À mesure qu’il vieillit, comme nous tous, hélas, Benoît Duteurtre teinte sa légendaire légèreté d’une ombre d’épouvante qu’il craint et nomme à la manière d’un enfant en plein cauchemar: la mort. Âgé de 60 ans, il a certes encore le temps; pourtant, il semble déjà classer ses papiers et ses souvenirs comme s’il voulait que tout fût en ordre le jour où elle se présentera. Après l’Été 76 et Livre pour adultes, Ma vie extraordinaire continue ainsi d’explorer la veine autobiographique. Ce sont les souvenirs touchants des vacances d’enfant passées dans les Vosges, chez son grand-oncle et sa grand-tante, anciens résistants et gaullistes invétérés, ceux de sa famille du Havre marquée par le président de la République René Coty, dont il est l’arrière-petit-fils par sa mère, puis une évocation des « 14600 jours” qui ont constitué sa vie d’adulte, de 20 à 60 ans. Comme toujours chez l’écrivain, une petite fiction d’anticipation en trois parties, sombre et drôle à la fois, vient agrémenter un récit « composé” à la manière d’une symphonie.

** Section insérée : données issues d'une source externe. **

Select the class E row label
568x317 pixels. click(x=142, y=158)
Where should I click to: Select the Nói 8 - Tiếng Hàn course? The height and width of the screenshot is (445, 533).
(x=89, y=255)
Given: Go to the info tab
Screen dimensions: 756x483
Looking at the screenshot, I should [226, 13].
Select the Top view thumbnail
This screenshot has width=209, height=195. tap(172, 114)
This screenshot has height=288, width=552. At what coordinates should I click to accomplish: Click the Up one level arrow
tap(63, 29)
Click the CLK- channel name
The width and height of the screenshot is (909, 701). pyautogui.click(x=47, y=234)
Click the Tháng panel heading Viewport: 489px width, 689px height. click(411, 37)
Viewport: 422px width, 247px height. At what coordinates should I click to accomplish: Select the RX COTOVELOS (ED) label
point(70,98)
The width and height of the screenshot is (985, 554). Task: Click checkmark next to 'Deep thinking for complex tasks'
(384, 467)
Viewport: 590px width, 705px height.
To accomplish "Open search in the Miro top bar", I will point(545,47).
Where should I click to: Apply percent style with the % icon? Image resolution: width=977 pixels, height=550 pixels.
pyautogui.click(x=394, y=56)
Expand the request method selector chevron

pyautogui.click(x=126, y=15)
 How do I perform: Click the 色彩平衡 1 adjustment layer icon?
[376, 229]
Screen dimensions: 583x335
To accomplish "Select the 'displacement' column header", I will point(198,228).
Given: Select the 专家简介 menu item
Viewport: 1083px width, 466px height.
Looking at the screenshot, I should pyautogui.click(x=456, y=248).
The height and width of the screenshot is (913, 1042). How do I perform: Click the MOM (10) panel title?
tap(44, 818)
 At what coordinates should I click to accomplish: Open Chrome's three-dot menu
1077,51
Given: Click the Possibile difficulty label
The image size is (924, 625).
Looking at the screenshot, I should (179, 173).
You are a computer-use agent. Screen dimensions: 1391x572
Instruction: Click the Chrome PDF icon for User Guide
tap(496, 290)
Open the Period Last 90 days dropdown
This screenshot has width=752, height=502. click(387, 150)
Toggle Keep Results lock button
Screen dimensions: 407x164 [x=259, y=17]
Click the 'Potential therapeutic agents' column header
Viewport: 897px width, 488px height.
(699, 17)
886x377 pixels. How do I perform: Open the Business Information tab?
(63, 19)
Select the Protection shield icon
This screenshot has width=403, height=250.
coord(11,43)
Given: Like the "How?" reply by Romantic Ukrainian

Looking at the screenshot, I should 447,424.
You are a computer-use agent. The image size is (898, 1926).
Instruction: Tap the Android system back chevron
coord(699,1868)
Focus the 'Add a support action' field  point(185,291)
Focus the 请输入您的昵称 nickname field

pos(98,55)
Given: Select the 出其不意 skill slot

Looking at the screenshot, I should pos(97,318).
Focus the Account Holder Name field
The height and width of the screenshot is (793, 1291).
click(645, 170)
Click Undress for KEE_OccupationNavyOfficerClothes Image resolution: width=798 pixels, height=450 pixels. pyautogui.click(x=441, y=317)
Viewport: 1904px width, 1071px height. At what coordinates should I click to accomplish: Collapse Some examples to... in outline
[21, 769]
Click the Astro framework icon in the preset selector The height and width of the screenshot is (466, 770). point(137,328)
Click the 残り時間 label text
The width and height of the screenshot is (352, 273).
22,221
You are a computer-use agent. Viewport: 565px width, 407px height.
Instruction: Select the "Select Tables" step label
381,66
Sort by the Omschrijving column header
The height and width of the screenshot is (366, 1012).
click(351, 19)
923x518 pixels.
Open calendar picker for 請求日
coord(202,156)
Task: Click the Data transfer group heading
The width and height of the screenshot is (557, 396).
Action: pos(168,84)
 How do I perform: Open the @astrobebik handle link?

Duteurtre a passé une grande partie de sa vie à défendre les musiciens de la “modernité française” du début du XXe siècle et à exhumer, notamment dans son émission hebdomadaire sur France Musique, Étonnez-moi Benoît, mais aussi dans des magazines spécialisés, des musiciens oubliés, jusqu’à devenir l’un des plus grands spécialistes de l’opérette et de la “musique légère”. Il évoque avec délicatesse les monstres sacrés qu’il a connus (Jean Hubeau, Jean-Michel Damase, Marcel Landowski, Jo Privat, Suzy Delair…) dans des pages qui rappellent parfois l’ambiance étrange de Boulevard du crépuscule de Billy Wilder.

Michel Houellebecq au Muséum d’histoire naturelle
Il nous parle également de la passion qu’il a nourrie pour New York où, tandis que l’avant-garde française dominée par Boulez avait décrété que «la modernité parisienne, aux rythmes insolents et aux couleurs vives », était désormais réactionnaire, il retrouvait, chez un Steve Reich, la poursuite de l’aventure moderne outre-Atlantique, inspirée de Debussy et Satie. Du New York branché qu’il arpente avec son ami l’écrivain Bruce Benderson, ou avec son autre ami Michel Houellebec 8  a qu’il traîne au Muséum d’histoire naturelle, aux Vosges où il passe la moitié de l’année avec son compagnon à écrire et à écouter les ruisseaux couler, Duteurtre pratique une forme de grand écart culturel!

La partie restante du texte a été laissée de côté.